Les rapports entre prisonniers de droit commun et prisonniers politiques, entre « truands » et « caves » sont évoqués dans plusieurs textes. L’œuvre de Demidov continue à ce sujet de fournir un riche contrepoint à celle de son ami et compagnon de détention Varlam Chalamov : Chalamov décrivait par le menu, dans ses Essais sur le monde du crime, la pratique qui consiste à « éditer des rômans », c’est-à-dire, dans l’argot du camp, à conter prolixement une histoire pleine de rebondissements, parfois inspirée d’œuvres existantes, en laissant une grande part à l’improvisation. Demidov va jusqu’à affirmer : « pour la majorité des voleurs professionnels de cette époque, le besoin d’écouter toutes sortes de fictions rocambolesques venait en deuxième position juste après celui de manger ».
Le camp apparaît en ce domaine comme un lieu où s’inversent les valeurs esthétiques admises : en haut de la hiérarchie des goûts des truands, le roman policier, Rocambole, en bas, Tchekhov et Maupassant, « à peine supportables ». L’écrivain imagine toutefois un moment de communion entre « truands » et « caves » dans l’émotion suscitée par l’air d’un prisonnier chez Puccini. Une autre nouvelle aborde un aspect historique méconnu, la pratique du théâtre, permise sous certaines conditions par la Section culturelle et éducative des camps ; il y est question d’une mise en scène de L’Avare inspirée de Meyerhold qui indispose une direction se sentant visée par les invectives d’Harpagon.
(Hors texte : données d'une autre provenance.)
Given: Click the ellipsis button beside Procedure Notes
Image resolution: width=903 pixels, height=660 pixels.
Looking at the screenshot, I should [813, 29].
Par contraste avec ces thématiques en un sens légères, d’autres textes tentent d’approcher les derniers cercles de l’enfer du Goulag. La nouvelle « Le gradé » est racontée du point de vue d’un détenu balloté de camp en camp, qui décrit son « engourdissement de dystrophique » et se perçoit lui-même comme un « crevard » à la mémoire en lambeaux. Partout dans le recueil revient la lancinante question de ce qui peut rendre la survie possible : « Il était parvenu à préserver un désir conscient de continuer à vivre quand, chez la plupart de ses codétenus, ne subissait plus qu’un instinct animal de survie, dégradant et irrationnel ». La distinction est faite à propos d’un personnage de scientifique, qui, dans l’un des pires camps miniers de la Kolyma, tente laborieusement de se maintenir en vie en se remémorant des formules mathématiques. Est-ce un moyen auquel l’ingénieur Demidov a pu recourir ? Ce qui tient du miracle à coup sûr, c’est que les textes de l’ancien zek, malgré les persécutions du pouvoir soviétique qui confisqua ses manuscrits en 1980, soient parvenus jusqu’à nous. Une postface de Marietta Tchoudakova datant de 2008 évoque de manière saisissante la façon dont l’œuvre de ce témoin inlassable résonne dans une Russie où les manuels d’histoire nient ou minimisent une très grande part de la violence des camps.